For patients taking immunosuppressive drugs such as cyclosporine concomitantly with pravastatin, therapy should begin with 10 mg of pravastatin once daily at bedtime and titration to higher doses should be done with caution. Most patients treated with this combination received a maximum pravastatin dose of 20 mg daily.

The lipid-lowering effects of pravastatin on Total- and LDL-cholesterol are enhanced when combined with a bile-acid-binding resin. When administering a bile-acid-binding resin (e.g., cholestyramine, colestipol) and pravastatin, the pravastatin should be given either 1 hour before or at least 4 hours following the resin.

Precautions

The safety and effectiveness of pravastatin in pediatric patients less than 8 years of age have not been determined.

Dialysis

Data not available

Other Comments

Cholesterol levels should be monitored periodically with consideration given to reducing the dosage if cholesterol levels fall significantly below the targeted range.

It has been suggested that prior to initiating statin therapy, all patients should have a baseline serum creatine kinase (CK) enzyme level measured and if at any time after initiating therapy a patient complains of muscle soreness, tenderness, or pain another CK level should be drawn for comparison. If elevated, the drug should be discontinued.

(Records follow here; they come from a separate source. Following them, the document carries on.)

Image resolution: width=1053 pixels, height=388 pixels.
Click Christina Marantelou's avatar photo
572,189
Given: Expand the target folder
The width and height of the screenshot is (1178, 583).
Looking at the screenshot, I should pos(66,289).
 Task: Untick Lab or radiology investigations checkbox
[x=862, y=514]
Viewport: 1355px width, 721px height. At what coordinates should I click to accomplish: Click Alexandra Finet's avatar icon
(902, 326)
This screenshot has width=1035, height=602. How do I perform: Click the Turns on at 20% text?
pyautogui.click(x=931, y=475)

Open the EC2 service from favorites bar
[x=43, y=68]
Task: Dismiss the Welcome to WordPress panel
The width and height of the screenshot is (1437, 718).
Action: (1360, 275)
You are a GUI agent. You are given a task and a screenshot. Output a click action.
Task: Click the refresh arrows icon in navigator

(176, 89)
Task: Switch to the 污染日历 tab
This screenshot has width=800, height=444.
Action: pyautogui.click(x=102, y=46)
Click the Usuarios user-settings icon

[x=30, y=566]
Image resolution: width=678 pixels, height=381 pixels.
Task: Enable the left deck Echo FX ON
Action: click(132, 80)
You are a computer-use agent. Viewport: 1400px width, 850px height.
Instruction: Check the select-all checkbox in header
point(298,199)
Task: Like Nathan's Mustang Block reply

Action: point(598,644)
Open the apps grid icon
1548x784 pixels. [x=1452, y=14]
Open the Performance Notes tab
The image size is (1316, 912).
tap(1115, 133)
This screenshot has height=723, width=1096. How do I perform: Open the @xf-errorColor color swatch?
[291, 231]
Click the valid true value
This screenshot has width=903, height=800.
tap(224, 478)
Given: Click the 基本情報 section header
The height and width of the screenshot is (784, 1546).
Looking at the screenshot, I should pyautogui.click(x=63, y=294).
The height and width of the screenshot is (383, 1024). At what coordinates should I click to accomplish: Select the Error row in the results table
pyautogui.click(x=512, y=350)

The results of one study indicate that withdrawal of HMG-CoA reductase inhibitors (statins; atorvastatin, fluvastatin, pravastatin, simvastatin) during the perioperative period in patients with acute coronary syndromes is associated with an increased risk for perioperative adverse cardiac events (i.e., increase postoperative troponin release and the combination of myocardial infarction and cardiovascular death). Patients receiving statins with extended-release formulations (i.e., fluvastatin) appeared to be associated with more favorable outcomes. Other studies appear to confirm these findings.